Al principio de la Creación, dijo el Señor a los ángeles: «Esta tierra será bautizada como Brasil». Y dio con ello a ese inmenso territorio un nombre ecológico, tomado de un árbol perfumado. «Será una tierra sin males. No habrá en ella terremotos ni volcanes, desiertos ni huracanes, nieve o heladas. Todo suelo será fértil, y sus frutos, abundantes».
Millones de años después, las carabelas de Cabal atracaron en el litoral de Brasil. Y el cronista de abordo, Pedro Vaz Caminha, confirmó la promesa divina: «Aquí, todo lo que se planta, crece».
Mal sabía él que al crear Dios el mar, enfrente el diablo abrió un bar. Y las tierras de Brasil fueron cortadas en retales por la única Reforma agraria habida en toda la historia del país: su división en capitanías hereditarias.
Heredero de las capitanías, el latifundio masacró indios, importó esclavos, expulsó ´posseiros´, e impuso, sobre seiscientos millones de hectáreas, el privilegio de la propiedad privada de unos pocos sobre el derecho a la vida de millones (sobre el derecho de propiedad de todos los demás; a quienes se les había arrebatado su derecho a la propiedad).

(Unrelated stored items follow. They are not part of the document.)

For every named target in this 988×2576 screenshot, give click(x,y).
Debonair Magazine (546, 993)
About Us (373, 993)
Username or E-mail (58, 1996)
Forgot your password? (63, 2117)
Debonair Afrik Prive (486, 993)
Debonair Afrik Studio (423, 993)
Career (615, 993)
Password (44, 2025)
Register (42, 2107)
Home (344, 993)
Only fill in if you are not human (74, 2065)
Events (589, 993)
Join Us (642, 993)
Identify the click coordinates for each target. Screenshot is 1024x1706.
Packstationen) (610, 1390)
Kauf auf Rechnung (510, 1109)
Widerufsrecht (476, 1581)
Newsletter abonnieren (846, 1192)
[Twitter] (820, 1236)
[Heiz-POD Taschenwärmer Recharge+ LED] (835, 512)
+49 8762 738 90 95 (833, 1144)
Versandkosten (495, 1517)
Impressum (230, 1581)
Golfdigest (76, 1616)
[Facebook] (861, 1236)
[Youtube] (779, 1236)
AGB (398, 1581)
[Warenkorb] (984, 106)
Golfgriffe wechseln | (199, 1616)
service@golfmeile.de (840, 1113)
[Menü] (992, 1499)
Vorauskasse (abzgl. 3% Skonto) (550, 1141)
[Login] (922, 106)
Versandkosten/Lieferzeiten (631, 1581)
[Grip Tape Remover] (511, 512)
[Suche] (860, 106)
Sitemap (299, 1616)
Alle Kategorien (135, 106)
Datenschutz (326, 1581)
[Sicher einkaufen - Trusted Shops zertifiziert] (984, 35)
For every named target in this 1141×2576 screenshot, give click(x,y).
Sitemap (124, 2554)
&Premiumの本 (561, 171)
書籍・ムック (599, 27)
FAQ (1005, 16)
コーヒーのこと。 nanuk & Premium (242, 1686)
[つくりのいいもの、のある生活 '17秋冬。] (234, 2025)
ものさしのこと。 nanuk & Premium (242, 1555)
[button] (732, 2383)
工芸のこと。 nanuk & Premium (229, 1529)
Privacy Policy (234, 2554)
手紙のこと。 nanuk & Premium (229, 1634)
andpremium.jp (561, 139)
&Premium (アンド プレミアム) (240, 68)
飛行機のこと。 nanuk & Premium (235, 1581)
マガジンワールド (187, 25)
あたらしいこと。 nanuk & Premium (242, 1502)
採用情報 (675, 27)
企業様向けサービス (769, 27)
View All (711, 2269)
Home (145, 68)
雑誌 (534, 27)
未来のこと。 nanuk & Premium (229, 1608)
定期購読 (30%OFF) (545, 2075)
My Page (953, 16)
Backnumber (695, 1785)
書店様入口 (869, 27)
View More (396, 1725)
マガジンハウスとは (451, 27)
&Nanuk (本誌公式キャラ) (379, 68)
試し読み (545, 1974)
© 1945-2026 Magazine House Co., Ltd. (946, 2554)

Dios, sin embargo, no pasó la escritura al latifundio. Había creado la tierra para todos. De esa conciencia nació la indignación, y de ella la reacción. Expulsados de la tierra, los agricultores se negaron a engrosar el cinturón de favelas cerca las ciudades. Se apostaron en acampadas, promovieron ocupaciones, establecieron asentamientos.
El diablo vio crecer sus cuernos. Se hizo grillero, corrompió jueces, eludió impuestos, eligió diputados, arrancó subvenciones, armó pistoleros, lanzó a policías contra los sin tierra, contra los sin techo, contra los sin libertad.
Entonces, la tierra llamada Brasil, se convirtió en Santa Cruz. De tantas cruces clavadas en su cuerpo espléndido: Palmares, Vila Rica, Canudos, Constestado… Ahora, Volta Redonda, Candelaria, Vigário Geral, Carandiru, Corumbiara, El dorado dos Carajás
Tierra en la que se entierra al que quiere tierra. Valle de lágrimas para la mayoría, montaña paradisíaca de prosperidad para los latifundistas y sus socios. De lo alto de sus riquezas, ellos contemplan el panorama por el monóculo de la mundialización. Descubren -aterroriza-dos- que viven en una isla de opulencia cercada de sangre por todas partes.
A lo lejos, un bote navega en dirección a ellos. Grabado lleva en su casco un nombre: Justicia.